Financial Action Task Force (FATF), the global terrorism watchdog is likely to continue to keep its eyes on Pakistan as it is unlikely to take it out of the 'grey list', said a news report. FATF keeps global money laundering and terrorism financing under check. FATF placed Pakistan on 'grey list' in June 2018 and asked it to implement a plan of action to curb money laundering and terror financing by the end of 2019.

FATF 's virtual plenary meeting is set to begin today (February 22). It will go on till February 25. A decision is likely to be taken on the fate of Pakistan in this meeting.

In the last plenary held in October 2020, the FATF concluded that Pakistan will continue in its 'grey list' till February 2021 as it has failed to fulfil six out of 27 obligations of the global money laundering and terrorist financing watchdog that include failure to take action against two of India's most wanted terrorists Jaish-e Mohammad chief Maulana Masood Azhar and Jamaat-ud-Dawah head Hafiz Saeed.

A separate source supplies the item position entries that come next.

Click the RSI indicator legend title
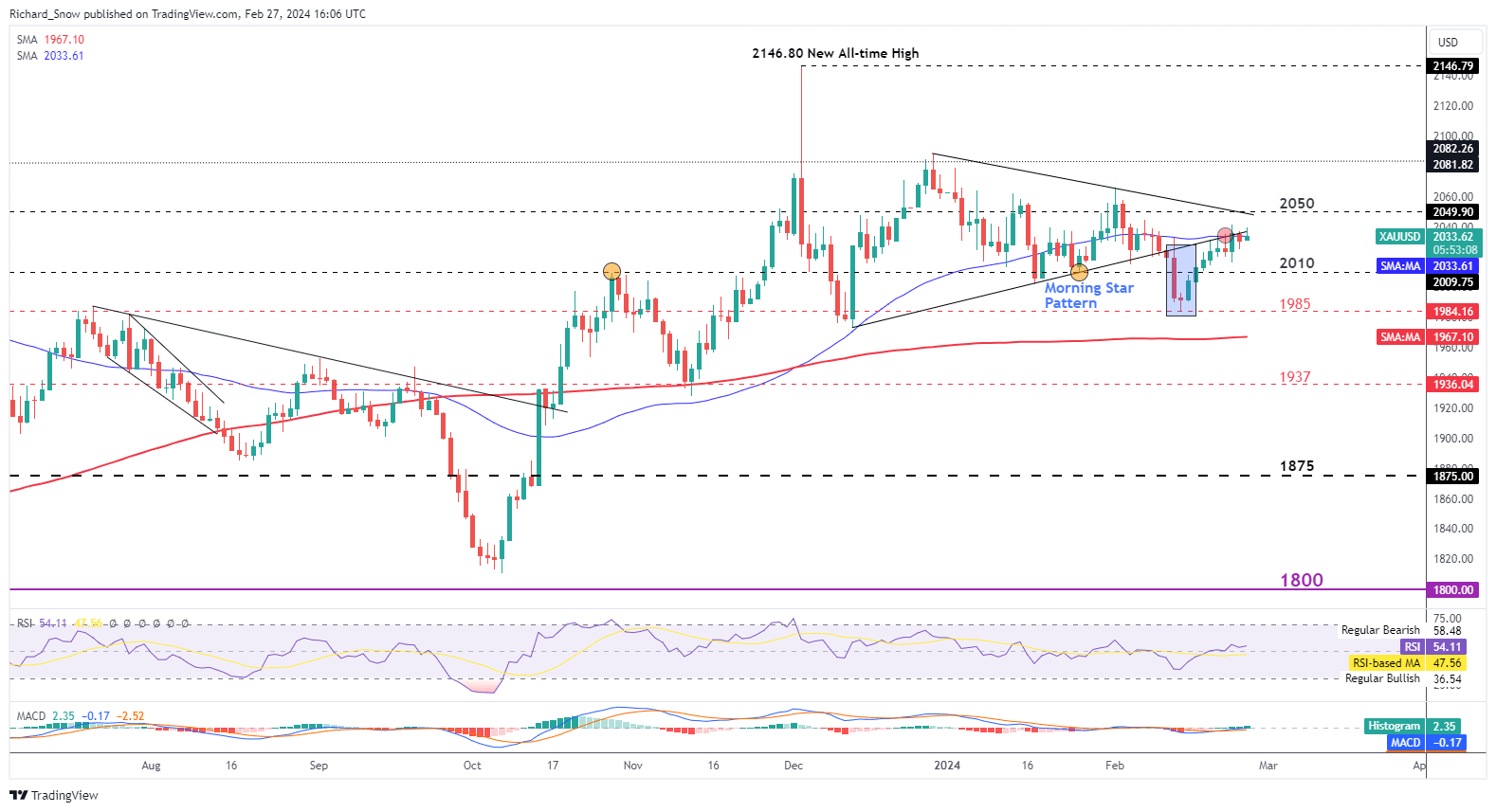The image size is (1496, 812). pos(25,623)
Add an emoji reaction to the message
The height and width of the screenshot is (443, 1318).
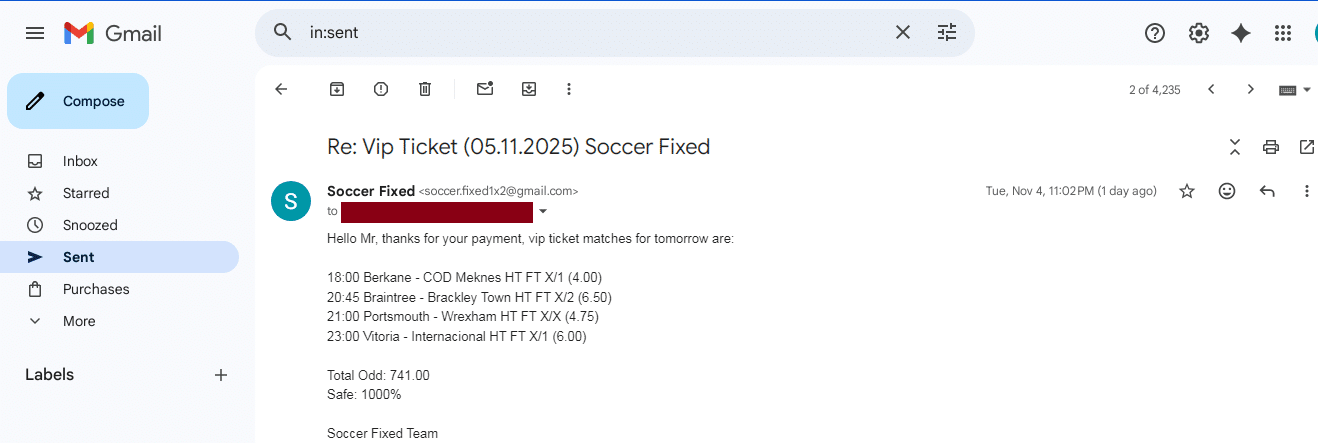click(1227, 191)
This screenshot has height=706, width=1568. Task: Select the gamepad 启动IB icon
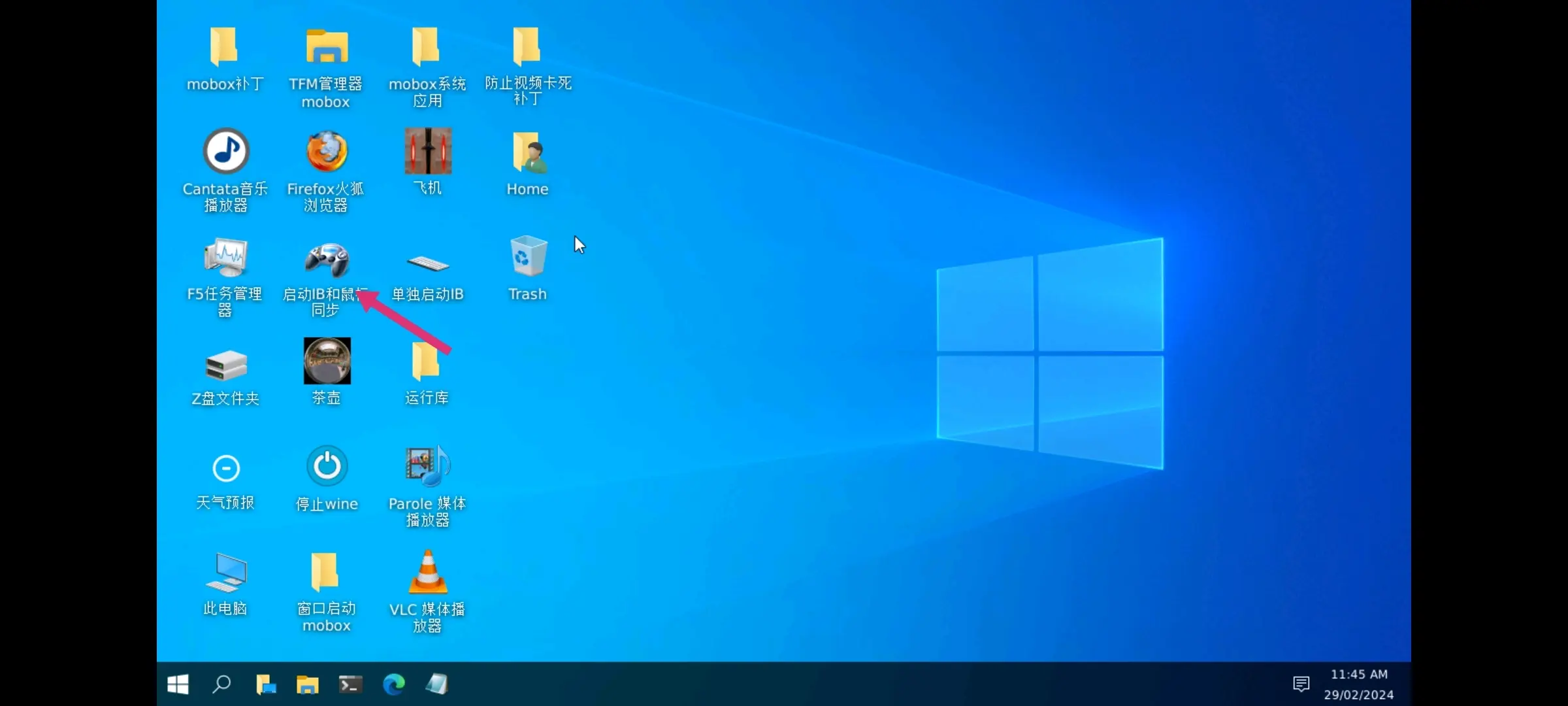327,259
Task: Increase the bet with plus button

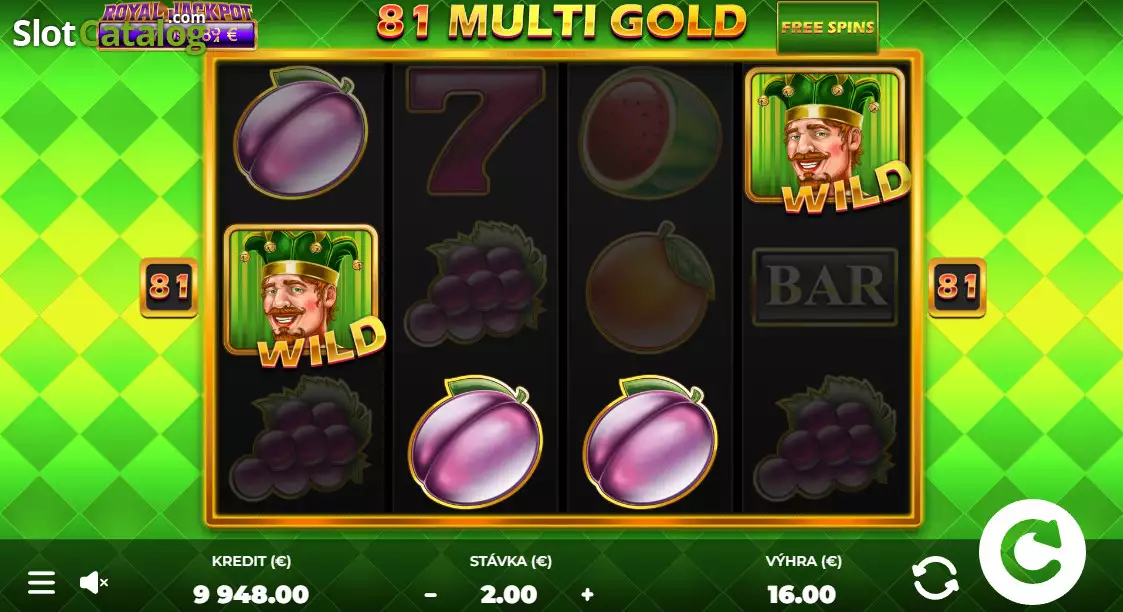Action: point(587,595)
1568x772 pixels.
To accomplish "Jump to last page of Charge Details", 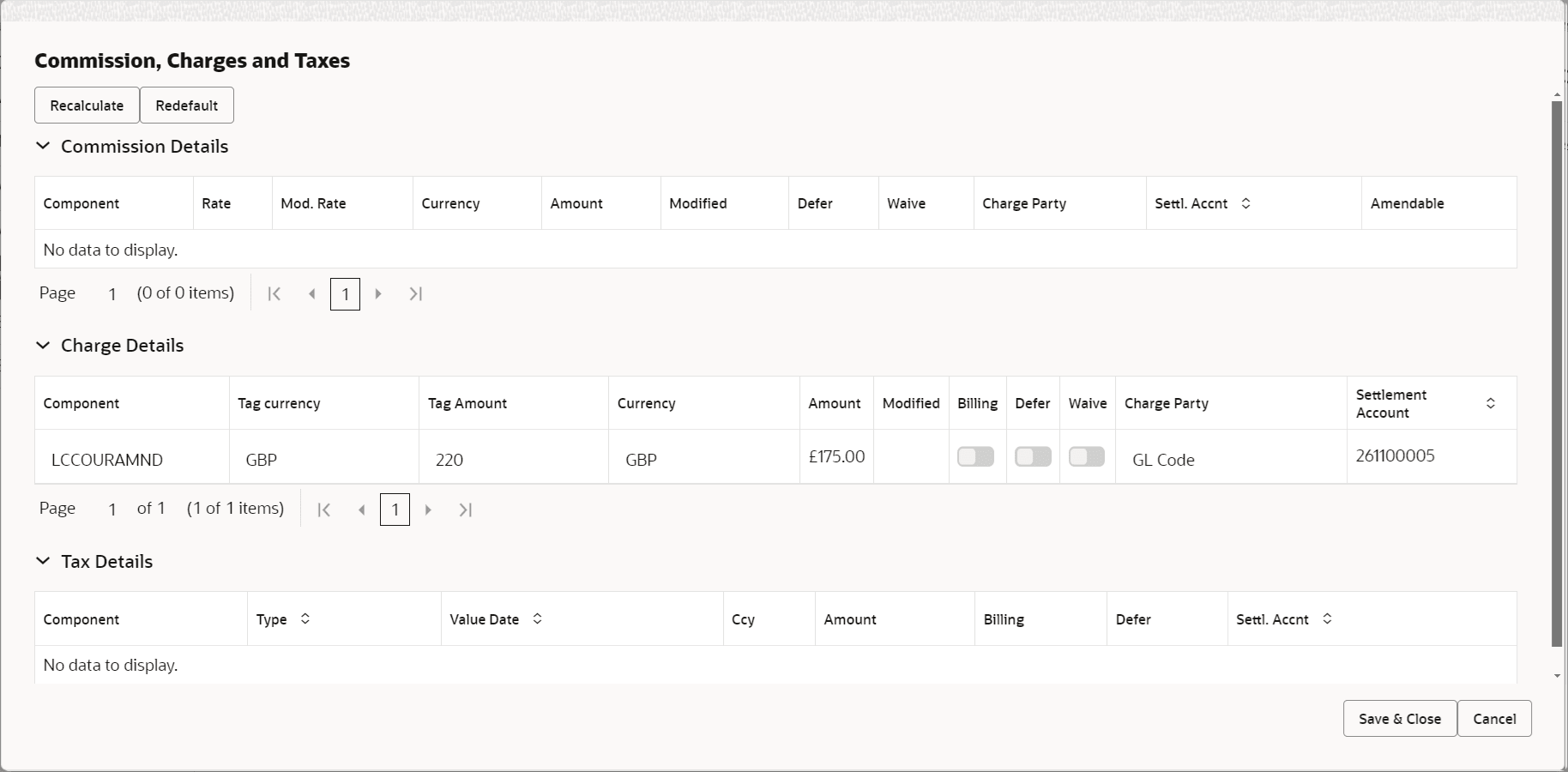I will (465, 509).
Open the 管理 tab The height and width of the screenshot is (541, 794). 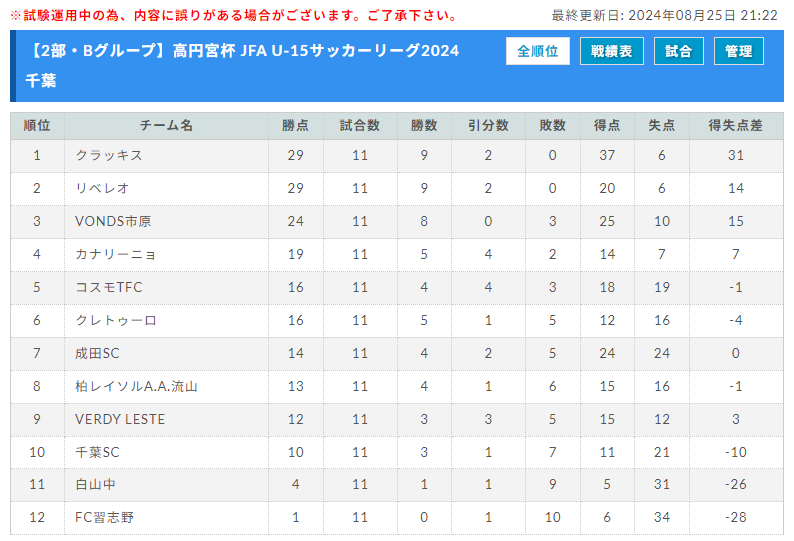pyautogui.click(x=739, y=51)
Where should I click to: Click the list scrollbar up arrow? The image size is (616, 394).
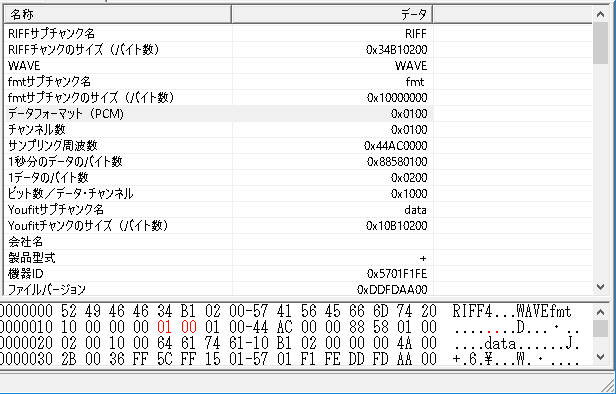click(600, 15)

Azhar and Saeed are most wanted terrorists in India for their involvement in numerous terrorist acts, including 26/11 Mumbai terror attacks and bombing of a CRPF bus at Pulwama in Jammu and Kashmir last year.

Pakistani news outlet Dawn quoted an official source who claimed that Pakistan had complied with the remaining six recommendations and has submitted relevant details to FATF secretariat.

The paper, quoting a journalist covering the FATF said that some European countries, especially the host France, had recommended to the FATF to continue to keep Pakistan on the grey list and had taken the position that not all points had been fully implemented by Islamabad.

Other European countries are also supporting France, he said.

France was not happy with the recent response of Islamabad on the cartoon issue, he said.

Pakistan has not even posted a regular ambassador in Paris, he said, adding that diplomatic and economic relations between the two countries were not up to the mark.

The US has also expressed concern over the acquittal the accused in American journalist Daniel Pearl's kidnapping and murder case.

It is feared that the US may also lobby for continuation of Islamabad on the grey list at least until June this year.

Pakistan's Supreme Court last month ordered release of British-born al-Qaeda terrorist Ahmed Omar Saeed Sheikh and his three aides in the 2002 Pearl murder case, a judgement denounced by the American journalist's family as "a complete travesty of justice." There was a major global uproar against the court decision.